─── Supplied material ───

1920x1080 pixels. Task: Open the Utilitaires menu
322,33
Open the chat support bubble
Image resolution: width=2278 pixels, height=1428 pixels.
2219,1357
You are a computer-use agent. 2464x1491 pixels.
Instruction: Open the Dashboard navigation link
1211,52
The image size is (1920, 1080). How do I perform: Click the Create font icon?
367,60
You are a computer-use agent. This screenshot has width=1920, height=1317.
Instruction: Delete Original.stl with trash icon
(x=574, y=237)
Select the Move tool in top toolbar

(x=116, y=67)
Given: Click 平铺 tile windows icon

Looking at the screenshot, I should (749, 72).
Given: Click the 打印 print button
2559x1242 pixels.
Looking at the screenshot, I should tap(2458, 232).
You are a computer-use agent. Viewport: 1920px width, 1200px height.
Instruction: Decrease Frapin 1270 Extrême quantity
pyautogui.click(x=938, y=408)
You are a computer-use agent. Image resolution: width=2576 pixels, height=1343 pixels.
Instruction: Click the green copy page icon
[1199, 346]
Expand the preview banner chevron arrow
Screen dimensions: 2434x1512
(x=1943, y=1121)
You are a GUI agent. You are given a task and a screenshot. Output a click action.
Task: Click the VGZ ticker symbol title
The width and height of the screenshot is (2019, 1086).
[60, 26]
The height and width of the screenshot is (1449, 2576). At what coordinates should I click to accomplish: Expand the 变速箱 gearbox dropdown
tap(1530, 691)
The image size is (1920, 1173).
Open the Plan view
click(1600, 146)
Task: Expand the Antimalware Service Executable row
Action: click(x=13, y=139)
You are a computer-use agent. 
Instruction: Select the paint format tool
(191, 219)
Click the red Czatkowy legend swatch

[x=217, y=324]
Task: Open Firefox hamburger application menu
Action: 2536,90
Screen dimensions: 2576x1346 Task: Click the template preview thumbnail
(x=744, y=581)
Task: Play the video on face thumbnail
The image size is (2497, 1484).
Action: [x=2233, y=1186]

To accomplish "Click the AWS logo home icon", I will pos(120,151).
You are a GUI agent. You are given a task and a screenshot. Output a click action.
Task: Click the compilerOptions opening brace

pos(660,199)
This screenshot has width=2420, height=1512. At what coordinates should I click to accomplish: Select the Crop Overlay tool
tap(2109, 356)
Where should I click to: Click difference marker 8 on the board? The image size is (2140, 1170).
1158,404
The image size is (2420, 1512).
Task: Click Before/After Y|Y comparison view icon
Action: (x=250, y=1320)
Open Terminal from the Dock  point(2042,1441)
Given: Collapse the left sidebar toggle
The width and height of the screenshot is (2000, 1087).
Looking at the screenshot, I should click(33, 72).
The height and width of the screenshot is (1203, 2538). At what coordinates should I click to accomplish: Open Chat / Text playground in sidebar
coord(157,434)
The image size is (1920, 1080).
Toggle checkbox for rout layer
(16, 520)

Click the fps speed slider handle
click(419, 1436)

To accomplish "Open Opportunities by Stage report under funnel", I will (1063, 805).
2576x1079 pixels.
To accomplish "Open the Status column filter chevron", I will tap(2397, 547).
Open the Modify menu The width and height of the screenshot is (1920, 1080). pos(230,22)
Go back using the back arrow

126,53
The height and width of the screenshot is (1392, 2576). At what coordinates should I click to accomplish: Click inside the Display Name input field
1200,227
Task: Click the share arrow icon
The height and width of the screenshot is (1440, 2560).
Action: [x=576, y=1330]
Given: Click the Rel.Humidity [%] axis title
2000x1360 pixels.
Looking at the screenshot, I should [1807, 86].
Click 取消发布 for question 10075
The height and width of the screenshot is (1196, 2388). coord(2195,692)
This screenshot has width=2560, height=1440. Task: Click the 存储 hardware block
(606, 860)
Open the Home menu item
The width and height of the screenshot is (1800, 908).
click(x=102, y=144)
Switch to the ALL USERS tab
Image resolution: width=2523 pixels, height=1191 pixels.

───

[Problem]: Exactly reproduce every line of the records.

[Answer section]:
1920x1080 pixels. Task: Open the Utilitaires menu
322,33
Open the chat support bubble
Image resolution: width=2278 pixels, height=1428 pixels.
2219,1357
You are a computer-use agent. 2464x1491 pixels.
Instruction: Open the Dashboard navigation link
1211,52
The image size is (1920, 1080). How do I perform: Click the Create font icon?
367,60
You are a computer-use agent. This screenshot has width=1920, height=1317.
Instruction: Delete Original.stl with trash icon
(x=574, y=237)
Select the Move tool in top toolbar

(x=116, y=67)
Given: Click 平铺 tile windows icon

Looking at the screenshot, I should (749, 72).
Given: Click the 打印 print button
2559x1242 pixels.
Looking at the screenshot, I should tap(2458, 232).
You are a computer-use agent. Viewport: 1920px width, 1200px height.
Instruction: Decrease Frapin 1270 Extrême quantity
pyautogui.click(x=938, y=408)
You are a computer-use agent. Image resolution: width=2576 pixels, height=1343 pixels.
Instruction: Click the green copy page icon
[1199, 346]
Expand the preview banner chevron arrow
Screen dimensions: 2434x1512
(x=1943, y=1121)
You are a GUI agent. You are given a task and a screenshot. Output a click action.
Task: Click the VGZ ticker symbol title
The width and height of the screenshot is (2019, 1086).
[60, 26]
The height and width of the screenshot is (1449, 2576). At what coordinates should I click to accomplish: Expand the 变速箱 gearbox dropdown
tap(1530, 691)
The image size is (1920, 1173).
Open the Plan view
click(1600, 146)
Task: Expand the Antimalware Service Executable row
Action: click(x=13, y=139)
You are a computer-use agent. 
Instruction: Select the paint format tool
(191, 219)
Click the red Czatkowy legend swatch

[x=217, y=324]
Task: Open Firefox hamburger application menu
Action: 2536,90
Screen dimensions: 2576x1346 Task: Click the template preview thumbnail
(x=744, y=581)
Task: Play the video on face thumbnail
The image size is (2497, 1484).
Action: [x=2233, y=1186]

To accomplish "Click the AWS logo home icon", I will pos(120,151).
You are a GUI agent. You are given a task and a screenshot. Output a click action.
Task: Click the compilerOptions opening brace

pos(660,199)
This screenshot has width=2420, height=1512. At what coordinates should I click to accomplish: Select the Crop Overlay tool
tap(2109, 356)
Where should I click to: Click difference marker 8 on the board? The image size is (2140, 1170).
1158,404
The image size is (2420, 1512).
Task: Click Before/After Y|Y comparison view icon
Action: (x=250, y=1320)
Open Terminal from the Dock  point(2042,1441)
Given: Collapse the left sidebar toggle
The width and height of the screenshot is (2000, 1087).
Looking at the screenshot, I should click(33, 72).
The height and width of the screenshot is (1203, 2538). At what coordinates should I click to accomplish: Open Chat / Text playground in sidebar
coord(157,434)
The image size is (1920, 1080).
Toggle checkbox for rout layer
(16, 520)

Click the fps speed slider handle
click(419, 1436)

To accomplish "Open Opportunities by Stage report under funnel", I will (1063, 805).
2576x1079 pixels.
To accomplish "Open the Status column filter chevron", I will tap(2397, 547).
Open the Modify menu The width and height of the screenshot is (1920, 1080). pos(230,22)
Go back using the back arrow

126,53
The height and width of the screenshot is (1392, 2576). At what coordinates should I click to accomplish: Click inside the Display Name input field
1200,227
Task: Click the share arrow icon
The height and width of the screenshot is (1440, 2560).
Action: [x=576, y=1330]
Given: Click the Rel.Humidity [%] axis title
2000x1360 pixels.
Looking at the screenshot, I should [1807, 86].
Click 取消发布 for question 10075
The height and width of the screenshot is (1196, 2388). coord(2195,692)
This screenshot has width=2560, height=1440. Task: Click the 存储 hardware block
(606, 860)
Open the Home menu item
The width and height of the screenshot is (1800, 908).
click(x=102, y=144)
Switch to the ALL USERS tab
Image resolution: width=2523 pixels, height=1191 pixels.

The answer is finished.